Date: Sat, 17 Aug 2002 21:15:22 -0500
From: Oliver Xymoron <oxymoron@waste.org>
To: Linus Torvalds <torvalds@transmeta.com>,
       linux-kernel <linux-kernel@vger.kernel.org>
Subject: [PATCH] (0/4) Entropy accounting fixes
Message-ID: <20020818021522.GA21643@waste.org>
Mime-Version: 1.0
Content-Type: text/plain; charset=us-ascii
Content-Disposition: inline
User-Agent: Mutt/1.3.28i
Sender: linux-kernel-owner@vger.kernel.org
Content-Length: 8544
Lines: 221

I've done an analysis of entropy collection and accounting in current
Linux kernels and founds some major weaknesses and bugs. As entropy
accounting is only one part of the security of the random number
device, it's unlikely that these flaws are compromisable, nonetheless
it makes sense to fix them.

- Broken analysis of entropy distribution
- Spoofable delta model
- Interrupt timing independence
- Ignoring time scale of entropy sources
- Confusion of unpredictable and merely complex sources and trusting the
  latter
- Broken pool transfers
- Entropy pool can be overrun with untrusted data

Net effect: a typical box will claim to generate 2-5 _orders of magnitude_
more entropy than it actually does. 

Note that entropy accounting is mostly useful for things like the
generation of large public key pairs where the number of bits of
entropy in the key is comparable to the size of the PRNG's internal
state. For most purposes, /dev/urandom is still more than strong
enough to make attacking a cipher directly more productive than
attacking the PRNG.

The following patches against 2.5.31 have been tested on x86, but
should compile elsewhere just fine.

I've tried to cover some of the issues in detail below:

Broken analysis of entropy distribution 
---------------------------------------

(I know the topic of entropy is rather poorly understood, so here's a couple
 useful pieces of background for kernel folks:

 Cryptanalytic Attacks on Pseudorandom Number Generators
 Kelsey, Schneier, Wagner, Hall
 www.counterpane.com/pseudorandom_number.pdf 

 Cryptographic Randomness from Air Turbulence in Disk Drives
 D. Davis, R. Ihaka, P.R. Fenstermacher
 http://world.std.com/~dtd/random/forward.ps)

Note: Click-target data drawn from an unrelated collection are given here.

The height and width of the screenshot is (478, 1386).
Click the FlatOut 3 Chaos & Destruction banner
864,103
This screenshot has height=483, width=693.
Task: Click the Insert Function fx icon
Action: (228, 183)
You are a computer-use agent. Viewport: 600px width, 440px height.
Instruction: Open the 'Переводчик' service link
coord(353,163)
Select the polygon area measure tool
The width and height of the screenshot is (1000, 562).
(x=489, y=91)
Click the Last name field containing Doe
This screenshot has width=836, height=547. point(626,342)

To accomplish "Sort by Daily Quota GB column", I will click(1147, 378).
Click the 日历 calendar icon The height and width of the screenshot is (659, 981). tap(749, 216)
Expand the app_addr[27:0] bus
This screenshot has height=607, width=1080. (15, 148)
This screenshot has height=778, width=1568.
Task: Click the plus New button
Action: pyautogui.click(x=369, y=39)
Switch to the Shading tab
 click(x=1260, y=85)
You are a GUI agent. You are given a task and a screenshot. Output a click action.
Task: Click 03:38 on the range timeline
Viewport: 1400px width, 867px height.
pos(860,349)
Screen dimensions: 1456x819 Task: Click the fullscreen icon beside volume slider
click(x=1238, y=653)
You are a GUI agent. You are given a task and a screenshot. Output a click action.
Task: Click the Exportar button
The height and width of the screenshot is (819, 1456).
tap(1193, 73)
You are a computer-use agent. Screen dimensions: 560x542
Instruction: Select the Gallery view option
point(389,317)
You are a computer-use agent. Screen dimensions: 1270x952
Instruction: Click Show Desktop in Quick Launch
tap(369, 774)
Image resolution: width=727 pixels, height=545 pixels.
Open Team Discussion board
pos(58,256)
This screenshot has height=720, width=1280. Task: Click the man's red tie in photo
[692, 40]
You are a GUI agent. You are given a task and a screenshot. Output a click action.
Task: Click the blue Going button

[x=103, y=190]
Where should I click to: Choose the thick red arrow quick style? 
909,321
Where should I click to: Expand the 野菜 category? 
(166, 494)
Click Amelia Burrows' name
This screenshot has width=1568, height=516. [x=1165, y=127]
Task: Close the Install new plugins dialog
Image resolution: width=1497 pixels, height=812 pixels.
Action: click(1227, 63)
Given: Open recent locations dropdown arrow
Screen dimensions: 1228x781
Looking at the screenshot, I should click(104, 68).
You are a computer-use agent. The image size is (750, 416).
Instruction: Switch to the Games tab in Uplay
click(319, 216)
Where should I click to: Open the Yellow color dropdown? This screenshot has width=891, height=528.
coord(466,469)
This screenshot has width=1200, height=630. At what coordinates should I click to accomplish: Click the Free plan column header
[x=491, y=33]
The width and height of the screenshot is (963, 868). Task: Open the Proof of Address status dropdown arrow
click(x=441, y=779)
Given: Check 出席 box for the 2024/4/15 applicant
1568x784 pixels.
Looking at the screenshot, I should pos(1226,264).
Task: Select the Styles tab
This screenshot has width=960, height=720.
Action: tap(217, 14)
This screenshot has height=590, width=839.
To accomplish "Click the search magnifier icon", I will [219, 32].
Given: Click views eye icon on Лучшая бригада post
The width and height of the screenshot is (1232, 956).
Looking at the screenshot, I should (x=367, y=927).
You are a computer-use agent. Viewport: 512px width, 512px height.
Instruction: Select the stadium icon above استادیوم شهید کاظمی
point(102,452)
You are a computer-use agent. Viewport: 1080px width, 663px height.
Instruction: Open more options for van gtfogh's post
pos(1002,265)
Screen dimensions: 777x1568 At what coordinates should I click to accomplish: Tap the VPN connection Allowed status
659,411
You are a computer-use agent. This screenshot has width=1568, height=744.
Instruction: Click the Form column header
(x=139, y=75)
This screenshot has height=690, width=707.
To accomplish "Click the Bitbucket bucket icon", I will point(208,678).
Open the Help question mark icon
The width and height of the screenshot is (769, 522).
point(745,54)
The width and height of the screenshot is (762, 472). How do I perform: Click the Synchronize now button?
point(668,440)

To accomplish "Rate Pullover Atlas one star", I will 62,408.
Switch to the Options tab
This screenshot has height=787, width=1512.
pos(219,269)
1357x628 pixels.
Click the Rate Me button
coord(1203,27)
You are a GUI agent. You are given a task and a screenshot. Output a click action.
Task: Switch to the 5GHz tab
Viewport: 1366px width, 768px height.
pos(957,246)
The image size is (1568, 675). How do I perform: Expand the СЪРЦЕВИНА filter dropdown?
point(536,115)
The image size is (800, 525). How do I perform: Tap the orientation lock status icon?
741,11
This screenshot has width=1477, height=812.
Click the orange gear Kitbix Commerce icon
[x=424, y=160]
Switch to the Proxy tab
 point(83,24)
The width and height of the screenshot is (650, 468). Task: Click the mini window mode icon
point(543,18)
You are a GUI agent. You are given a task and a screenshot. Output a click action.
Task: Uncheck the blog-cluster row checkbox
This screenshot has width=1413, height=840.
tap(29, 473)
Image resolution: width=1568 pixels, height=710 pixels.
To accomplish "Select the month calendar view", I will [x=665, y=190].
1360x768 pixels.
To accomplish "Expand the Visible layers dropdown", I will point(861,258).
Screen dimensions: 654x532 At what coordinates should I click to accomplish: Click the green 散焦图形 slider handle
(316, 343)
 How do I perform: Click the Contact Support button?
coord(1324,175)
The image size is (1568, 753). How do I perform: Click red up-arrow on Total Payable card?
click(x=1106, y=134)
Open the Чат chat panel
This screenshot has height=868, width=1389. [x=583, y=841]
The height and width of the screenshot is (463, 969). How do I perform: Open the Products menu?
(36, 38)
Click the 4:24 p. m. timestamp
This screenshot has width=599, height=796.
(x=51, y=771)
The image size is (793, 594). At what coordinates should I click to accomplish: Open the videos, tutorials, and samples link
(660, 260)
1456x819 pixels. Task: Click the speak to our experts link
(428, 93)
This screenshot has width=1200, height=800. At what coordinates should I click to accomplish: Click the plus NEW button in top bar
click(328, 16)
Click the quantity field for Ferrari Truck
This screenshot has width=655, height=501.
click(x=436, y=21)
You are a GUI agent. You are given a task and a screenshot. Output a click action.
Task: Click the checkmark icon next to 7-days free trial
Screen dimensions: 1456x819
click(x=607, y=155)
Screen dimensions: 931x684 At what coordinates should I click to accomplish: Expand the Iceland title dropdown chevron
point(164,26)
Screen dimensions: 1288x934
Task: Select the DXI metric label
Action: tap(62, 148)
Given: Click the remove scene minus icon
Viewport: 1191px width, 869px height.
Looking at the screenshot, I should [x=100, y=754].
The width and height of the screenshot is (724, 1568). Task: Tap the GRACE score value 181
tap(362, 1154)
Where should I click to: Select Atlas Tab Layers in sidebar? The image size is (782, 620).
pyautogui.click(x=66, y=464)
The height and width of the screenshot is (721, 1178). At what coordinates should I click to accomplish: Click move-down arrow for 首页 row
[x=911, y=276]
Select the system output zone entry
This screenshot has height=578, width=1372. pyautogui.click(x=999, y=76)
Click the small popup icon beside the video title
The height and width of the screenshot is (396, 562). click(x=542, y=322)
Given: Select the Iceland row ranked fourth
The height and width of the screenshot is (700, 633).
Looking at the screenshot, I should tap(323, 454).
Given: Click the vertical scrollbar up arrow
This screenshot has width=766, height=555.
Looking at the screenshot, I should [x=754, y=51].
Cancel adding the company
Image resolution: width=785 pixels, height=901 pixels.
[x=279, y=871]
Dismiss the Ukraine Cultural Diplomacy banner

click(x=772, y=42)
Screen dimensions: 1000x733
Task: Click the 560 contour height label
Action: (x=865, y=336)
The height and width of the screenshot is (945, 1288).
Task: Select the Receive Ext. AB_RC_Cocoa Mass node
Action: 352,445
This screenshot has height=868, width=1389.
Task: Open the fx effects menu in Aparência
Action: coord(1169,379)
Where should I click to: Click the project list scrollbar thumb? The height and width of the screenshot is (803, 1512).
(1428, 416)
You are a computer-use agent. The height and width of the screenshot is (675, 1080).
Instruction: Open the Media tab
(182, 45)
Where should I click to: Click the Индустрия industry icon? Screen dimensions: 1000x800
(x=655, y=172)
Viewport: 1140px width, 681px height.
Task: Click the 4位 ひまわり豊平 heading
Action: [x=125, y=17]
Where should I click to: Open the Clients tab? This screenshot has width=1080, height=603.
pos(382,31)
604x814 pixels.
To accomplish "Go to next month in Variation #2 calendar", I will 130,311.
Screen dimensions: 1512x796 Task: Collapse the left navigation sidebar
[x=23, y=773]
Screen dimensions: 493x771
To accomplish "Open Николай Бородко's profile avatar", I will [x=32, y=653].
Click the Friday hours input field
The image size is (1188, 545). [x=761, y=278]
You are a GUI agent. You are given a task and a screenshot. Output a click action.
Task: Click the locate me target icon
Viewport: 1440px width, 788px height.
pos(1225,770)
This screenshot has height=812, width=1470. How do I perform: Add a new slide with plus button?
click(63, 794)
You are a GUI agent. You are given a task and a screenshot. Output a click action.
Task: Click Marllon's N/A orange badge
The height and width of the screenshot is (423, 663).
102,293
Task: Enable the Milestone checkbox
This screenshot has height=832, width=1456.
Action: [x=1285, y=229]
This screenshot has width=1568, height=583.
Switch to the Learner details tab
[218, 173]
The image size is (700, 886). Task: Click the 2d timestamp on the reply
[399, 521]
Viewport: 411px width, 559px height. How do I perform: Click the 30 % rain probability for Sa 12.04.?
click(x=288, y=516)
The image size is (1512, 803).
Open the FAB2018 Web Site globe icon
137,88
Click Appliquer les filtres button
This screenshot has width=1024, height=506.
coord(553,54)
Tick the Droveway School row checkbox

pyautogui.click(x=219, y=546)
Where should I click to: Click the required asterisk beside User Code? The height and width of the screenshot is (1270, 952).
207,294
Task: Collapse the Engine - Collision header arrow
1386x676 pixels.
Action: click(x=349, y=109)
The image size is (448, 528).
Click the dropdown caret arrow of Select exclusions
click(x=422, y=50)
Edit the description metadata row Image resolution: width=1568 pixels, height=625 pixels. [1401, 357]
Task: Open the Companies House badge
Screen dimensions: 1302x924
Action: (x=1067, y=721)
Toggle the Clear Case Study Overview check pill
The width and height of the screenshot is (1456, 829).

Mathematically defining entropy

 For a probability distribution P of samples K, the entropy is:

  E = sum (-P(K) * log2 P(K))

 For a uniform distribution of n bits of data, the entropy is
 n. Anything other than a uniform distribution has less than n bits of
 entropy.

Non-Uniform Distribution Of Timing

 Unfortunately, our sample source is far from uniform. For starters, each
 interrupt has a finite time associated with it - the interrupt latency.
 Back to back interrupts will result in samples that are periodically
 spaced by a fixed interval.

 A priori, we might expect a typical interrupt to be a Poisson
 process, resulting in a gamma-like distribution. It would also have
 zero probability up to some minimum latency, have a peak at minimum
 latency representing the likelihood of back-to-back interrupts, a
 smooth hump around the average interrupt rate, and an infinite tail.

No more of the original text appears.